Or more likely, you wanted to mix the two wavs, then store them back as one file. While I don't have much experience with mixing sound files, I know there are many libraries that have sound mixers.


Neither of thoose are simple since a .wav file is a container format, i.e there are many ways to represent the actual sound data in the file.
If you limit your self to uncompressed PCM samples (wav format tag 1) and files of the same frequency (i.e 44100 ), then it's fairly simple to do both concatention and simple mixing.

Loading a .wav file is quite simple, it uses the RIFF structure (file consists of a bunch of "hunks"). There's only two hunk's that you're interested in the 'fmt ' hunk wich contains a WAVEFORMATEX struct.
This describes the type of audio contained in the .wav, ignore the file if format isn't 1, here you also find the frequency, channel count etc.

The second hunk is the 'data' hunk that contains the actual PCM samples (as specified in the 'fmt' hunk).
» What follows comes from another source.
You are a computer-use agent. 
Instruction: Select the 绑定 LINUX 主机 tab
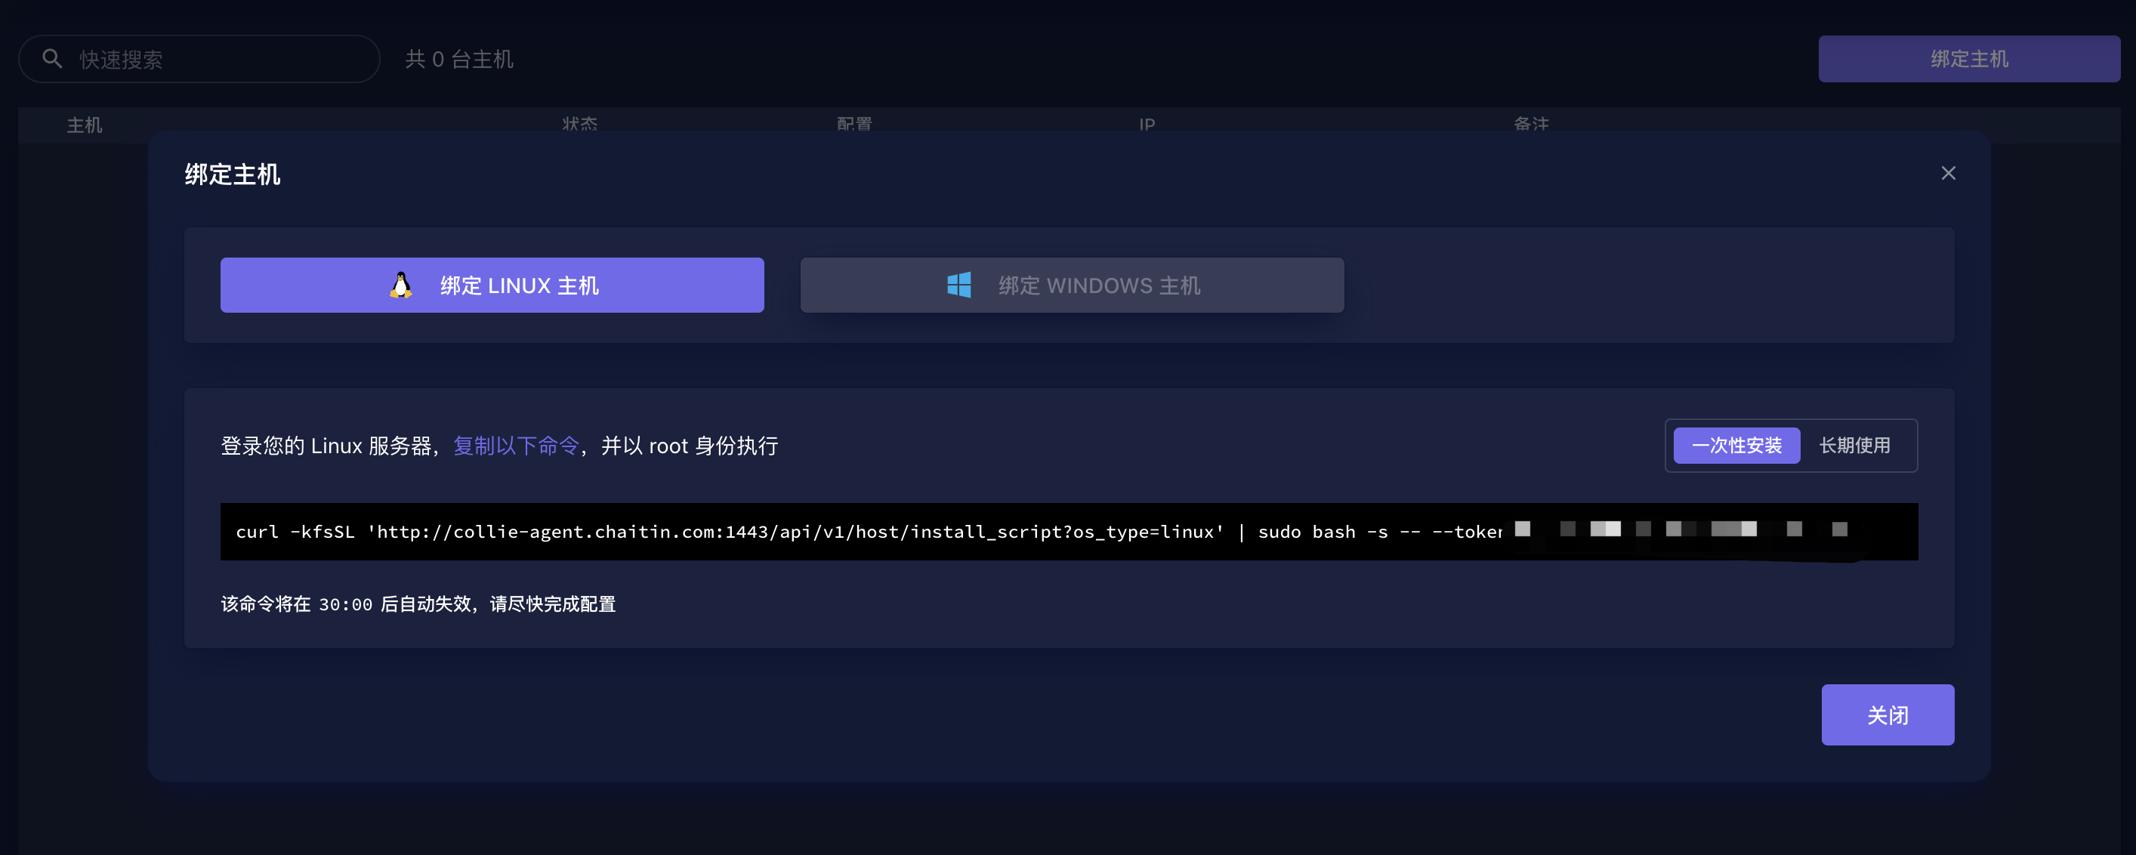(519, 285)
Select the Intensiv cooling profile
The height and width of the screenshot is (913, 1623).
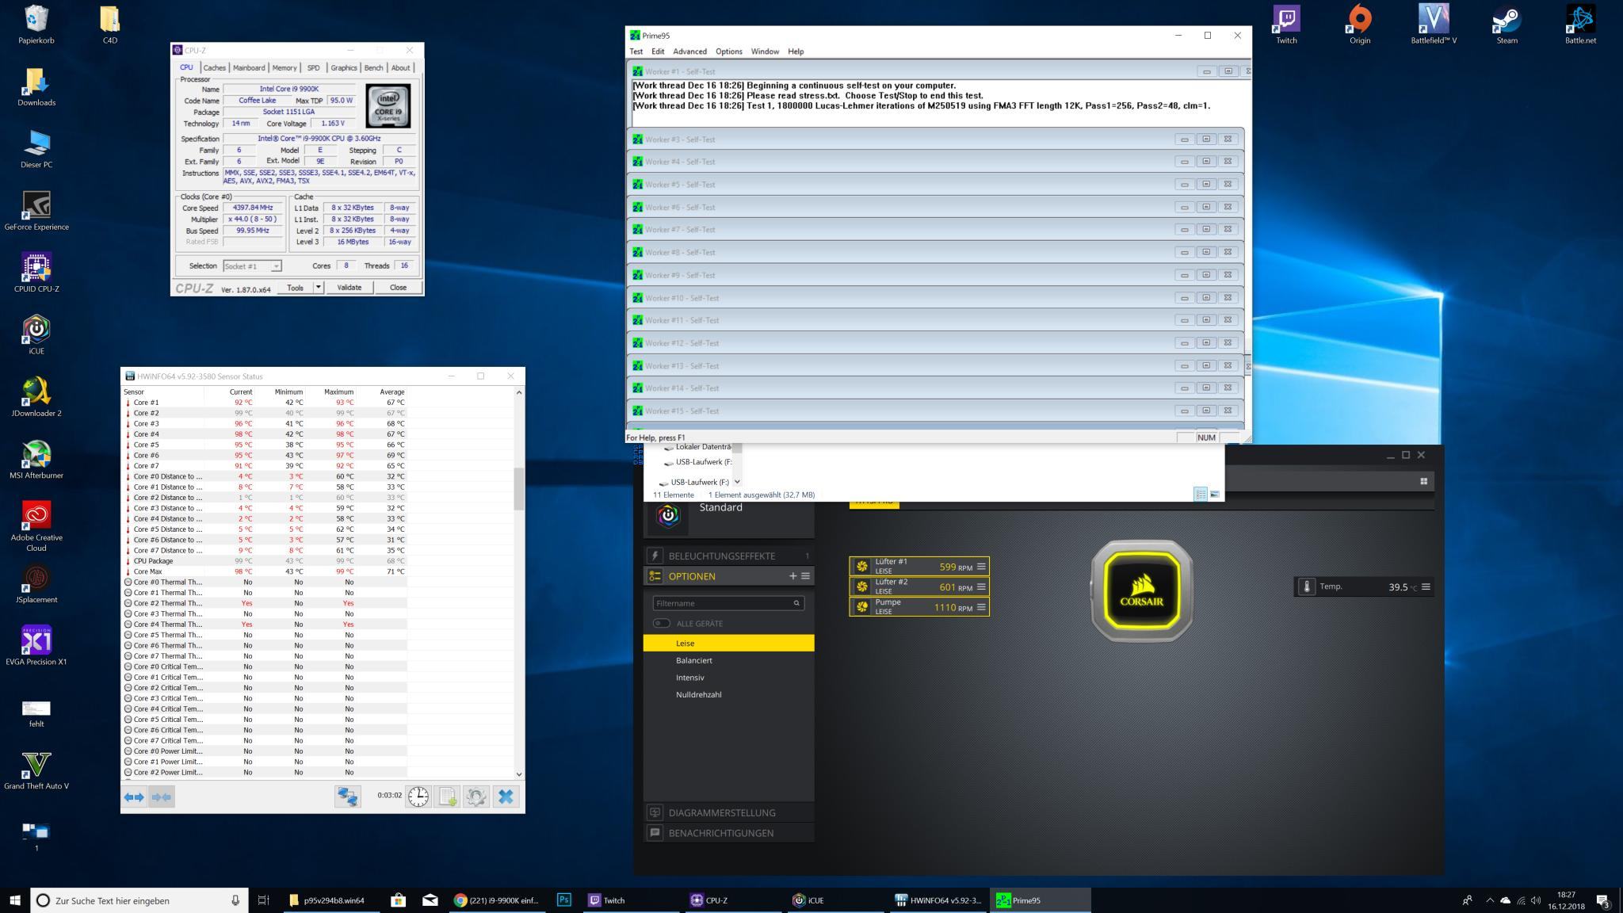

Typically this is a series of 16 bit signed integers (shorts), the channels are interleaved like this:

| S0 C0 | S0 C1 | S1 C0 | S1 C1 | S2 C0 | S2 C1 | .... | Sn C0 | Sn C1 |

Mixing two sound of the same frequency and channel counts could be a simple as just adding every short together (and scale down or handle overflows!), ie:

OutputSample[x] = short((int(InputSample1[x]) + int(InputSample2[x])) >> 1);

This is the most basic mixing though and there are many more fancier algorithms.